オバマ大統領が始めた国民医療保険制度、通称「オバマケア」。2014年度には700万人、15年度には1170万人が加入、と順調な広がりを見せている。この結果、健康保険を持たない国民の割合は13年には18%だったが、15年には11%前後にまで減少した。
オバマケアは違憲?根強い反対論
しかし、オバマケアを巡っては廃止を求める根強い動きもある。現在、全米50州のうちオバマケアに関して何らかの訴訟を起こしている州は36に上る。加入制度にかかる費用、方法などのテクニカルなものがほとんどだが、「オバマケアは憲法違反」と訴える州もある。
そんな中、ジョン・ベイナー下院議長が中心となり、下院がオバマ政権を訴える、という事態も起きている。この他にも「企業が雇用者に対し医療保険を提供することを義務付ける」という制度や、「オバマケア導入にあたり政府が議会の承認なしに保険会社に支払いを行った」といったことに対し、「違憲である」との訴えが相次いでいる。
政権が行った支払いとは、低所得者に対する保険提供に政府が補助金を出しオバマケア制度作成に着手した、というもの。民主党側は「既にオバマケア実施が決定した後のことで、制度を進めるための支出に議会承認は必要なし」と反論しているが、連邦裁判所判事は「共和党には政権を提訴する権利がある」との判断を下した。

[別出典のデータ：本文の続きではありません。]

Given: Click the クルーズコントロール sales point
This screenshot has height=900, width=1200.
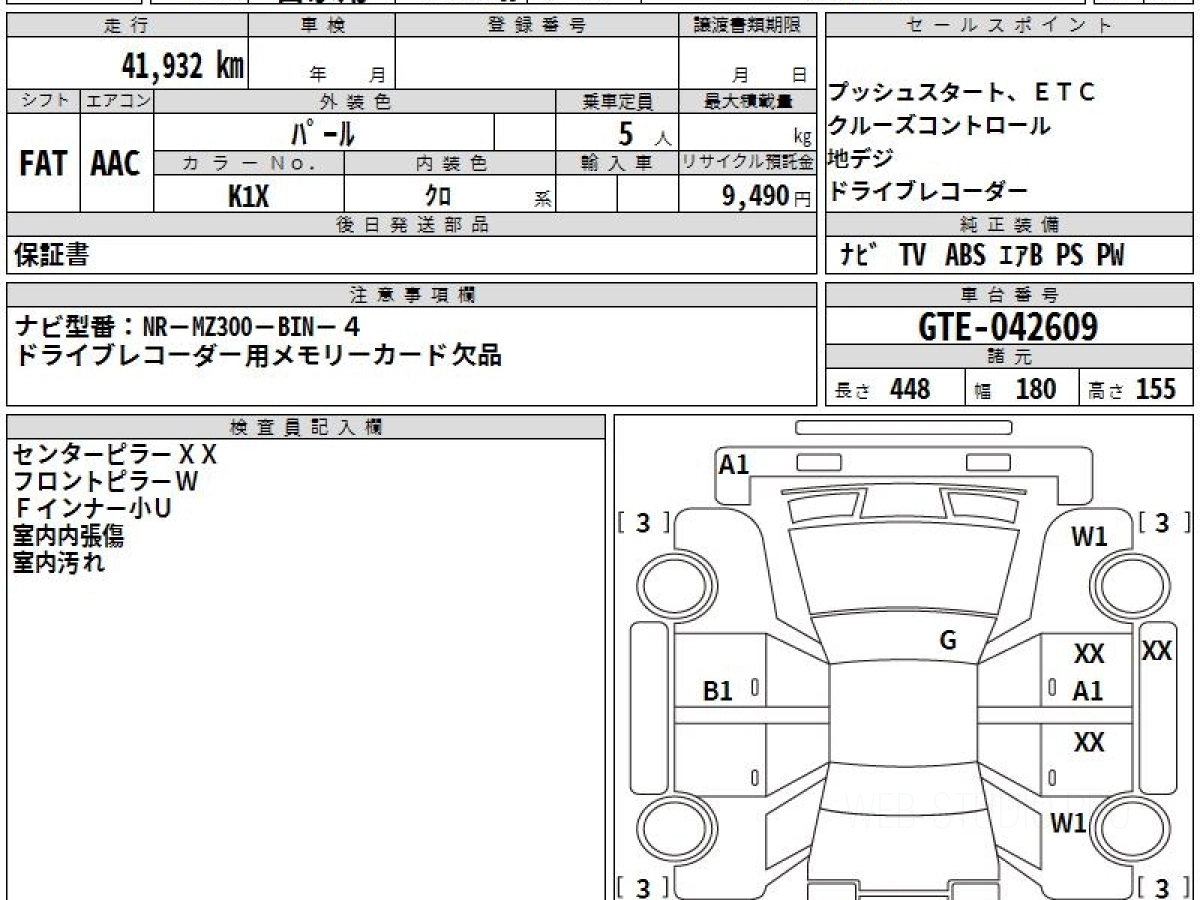Looking at the screenshot, I should click(x=939, y=126).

折しも来年は大統領選挙の年。もし共和党政権となれば、元々反対多数だったため、制度そのものの見直しも考えられる。共和党候補の決定後に、オバマケアの未来が政策議論となる可能性は高い。
比較的スムーズに制度が浸透したカリフォルニア州でも、今年に入り46の自治体が不法移民の加入を認めたことから、住民の間で「税金の不当な使用」との批判が高まりつつある。
所得に応じ加入できる医療保険制度は多くの国民の支持を得たが、実施に伴う混乱、不満はまだ解消出来ていない。今後の訴訟や大統領選の行方によっては、制度が白紙撤回される可能性もある。国民皆保険制度を浸透させる困難さに米国は直面している。